State entities are especially guilty of this form of abjectification and secondhand violence, since they are most often the gatekeepers of essential services and supports, the most obsessive about ‘security’ and the threat of ‘fraud’ against the system, and are almost universally underfunded and understaffed. The language of the online submission form for CERB and CESB ‘benefits’ (Covid related relief funds issued by the Canadian government) became increasingly hostile over the few months that it existed, requiring exponentially more affirmations, disavowals and accepted threats of state violence to navigate.

And that’s only dealing with the control mechanisms that have been made explicit. Much of the violence of digital bureaucracy is merely implicit, or the consequence of unconsidered and unproblematized violence elsewhere in the system. Through the use of language, accessibility, (it’s becoming increasingly necessary to possess both digital technology and the skill to use it just to access the most marginal of social assistance) the need for legal documentation, and countless other barriers, trying to access even information (let alone money or services) from one of the state’s online mechanisms can be a harrowing experience, and one which more often than not yields no results.

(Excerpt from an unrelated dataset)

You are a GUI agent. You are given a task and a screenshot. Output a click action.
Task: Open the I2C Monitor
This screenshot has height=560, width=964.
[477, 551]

Users must submit to having their identity quantified, qualified, recorded, rerecorded, stored and then sent back to them in an ‘acceptable’ format even to make an attempt at navigating the system, with all responsibility (and liability) for any errors or breakages within that system placed on their own shoulders. And each new layer, once accessed, often calls for the entire process to be repeated.

The violence and abjectification of this especially targets those in marginalized groups, whose ‘official’ identities (the ones recognized by the various online forms and portals which they must make use of) are made to conform to white, cis/heteronormative, english-speaking, colonial standards. Mistakes are common in all cases (my old Alberta health card inexplicably had my brother’s middle name instead of my own, despite him having lived in another province for over a decade) and are only compounded when the creation of an ‘acceptable’ identity involves translating languages, or making use of documents that are overseas, out of date, inaccessible, lost or non-existent in the first place (each of these conditions being reflective of yet further state failings and/or control mechanisms).

Form Submission is an online game (though a decidedly unfun one) which uses the same methods, language and technology of state and corporate maintained digital bureaucracies. As the user navigates it, through both forms and automated emails, they will be required to continually reaffirm their identity and their submission to the system, while at the same time that identity (as recognized by the system) is steadily shifted and malformed until it becomes unrecognizable; with no choice but to acquiesce in order to proceed, and no way to appeal or redress the subtle but significant violence done against them. It is an attempt to capture, and make at least partially more visible, the artificial, banal, centerless stupidity of Capital in itself.